Retyping should cover only the lines from the one containing "This screenshot has height=958, width=1919." through the final line of the records, with pictures omitted.

Available data Start Marker

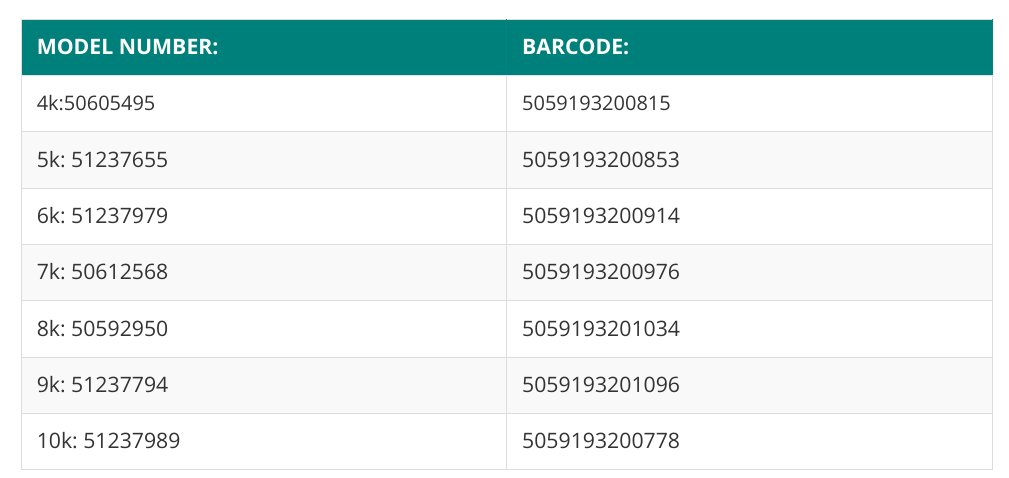The height and width of the screenshot is (478, 1009).
Task: Click the 51237989 number in last row
Action: [132, 441]
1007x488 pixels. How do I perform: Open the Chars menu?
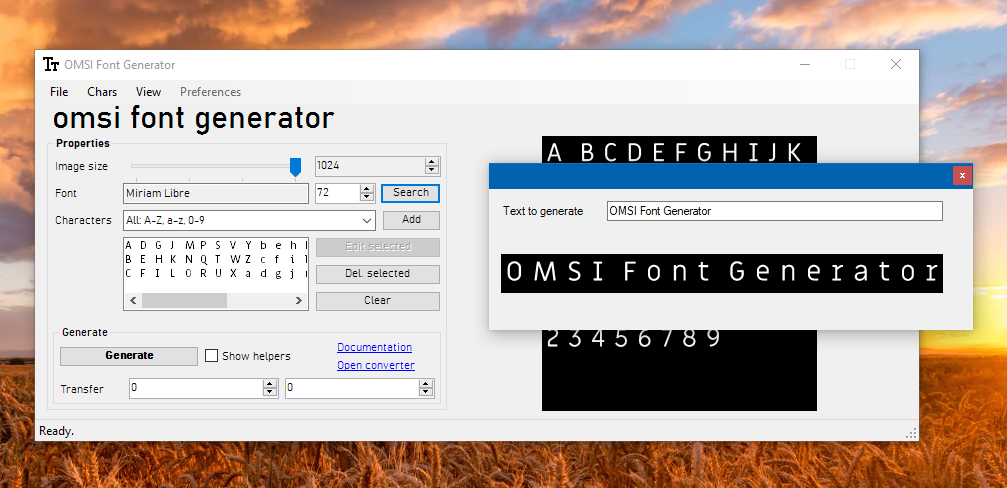click(102, 92)
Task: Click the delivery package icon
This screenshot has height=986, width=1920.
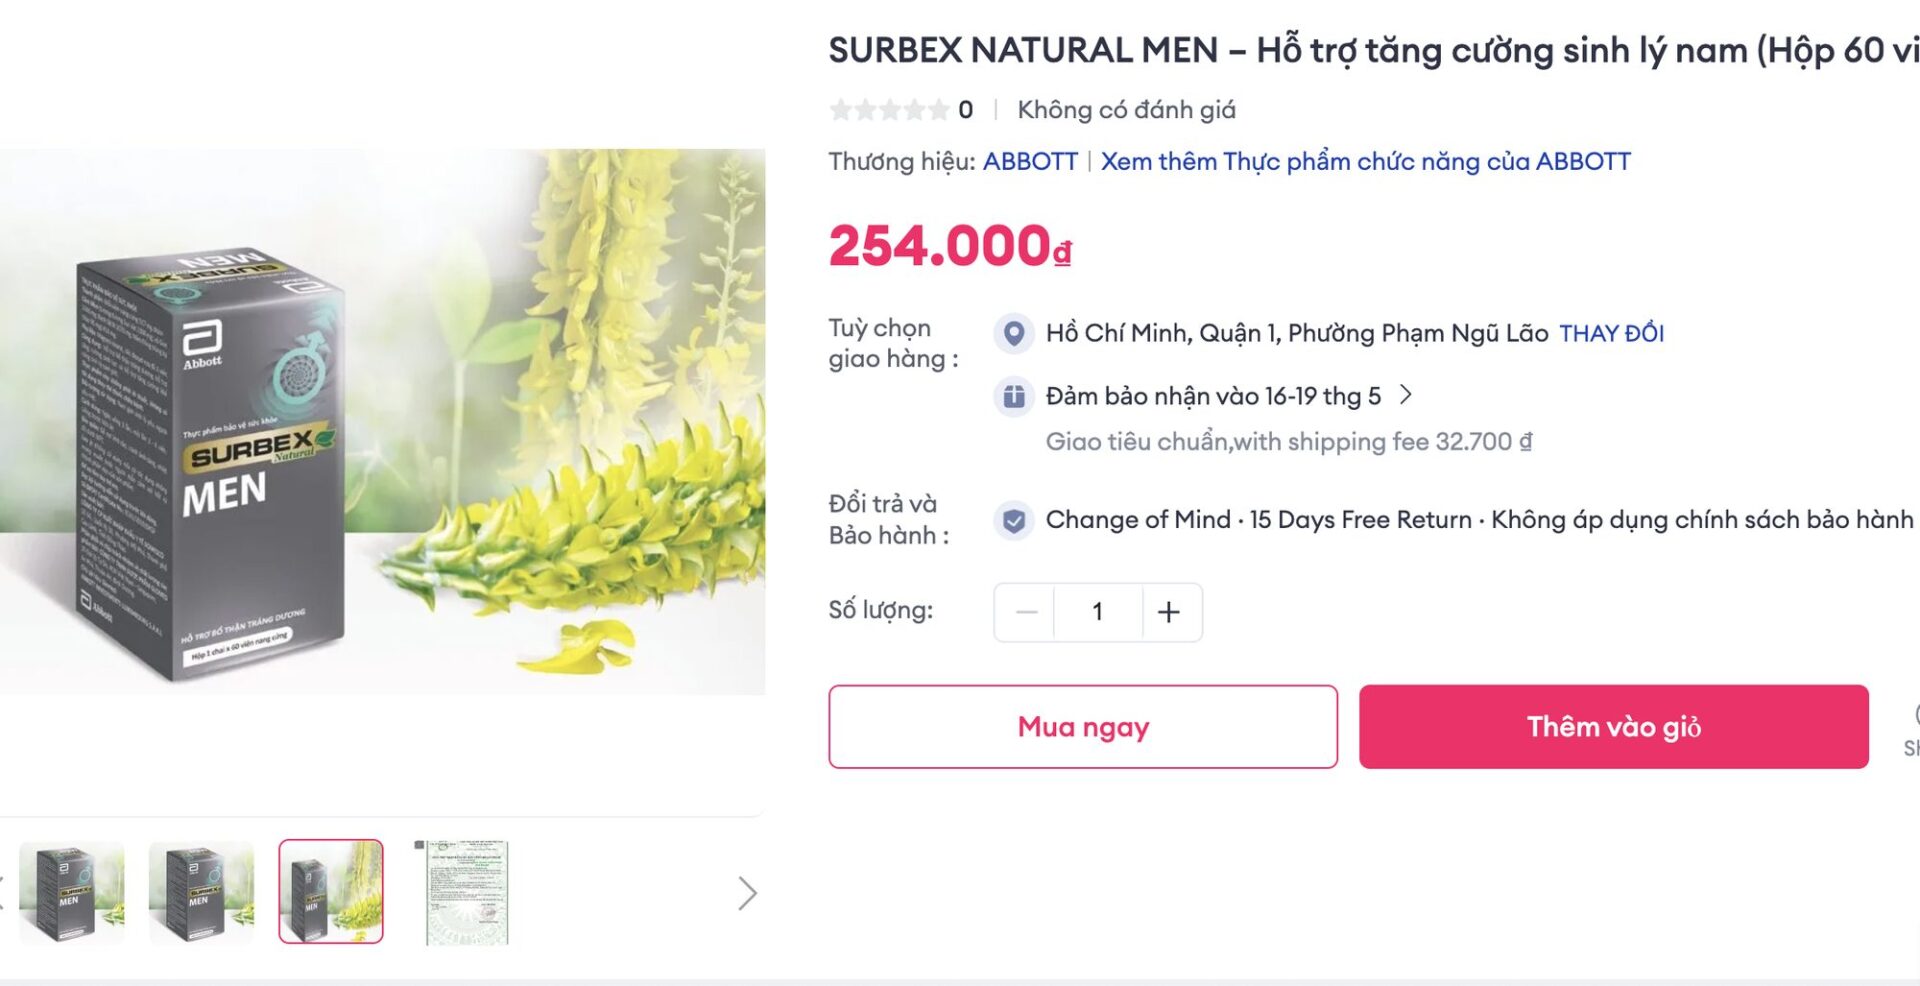Action: [x=1014, y=396]
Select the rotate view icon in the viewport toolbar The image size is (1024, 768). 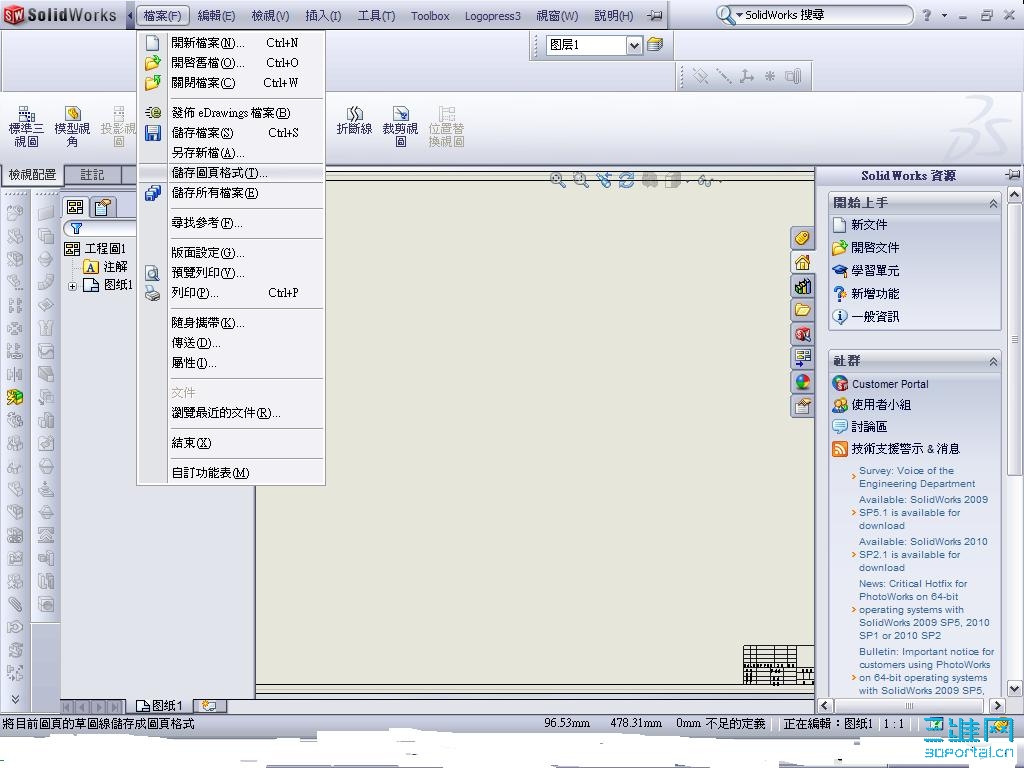pyautogui.click(x=627, y=180)
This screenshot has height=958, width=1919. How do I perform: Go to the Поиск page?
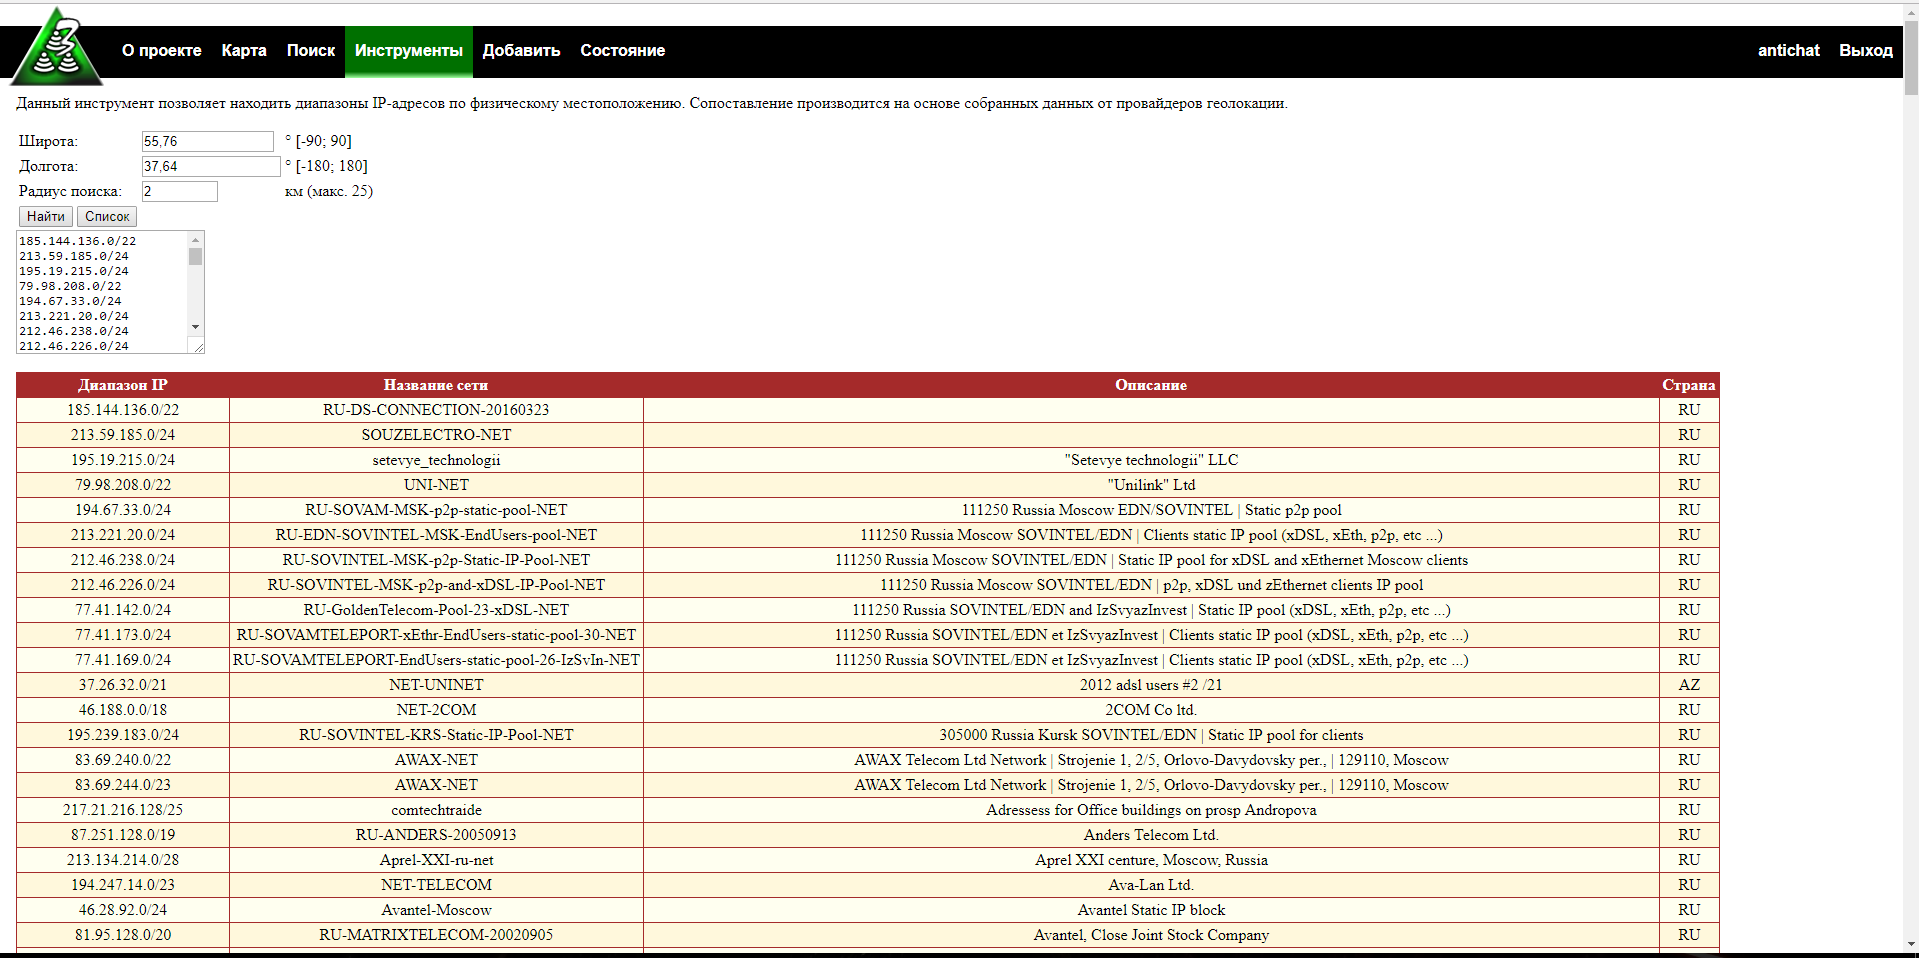pyautogui.click(x=311, y=51)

Available data End Marker

§ **Answer space**:
This screenshot has height=958, width=1919. How do I perform: Go to the Поиск page?
pyautogui.click(x=311, y=51)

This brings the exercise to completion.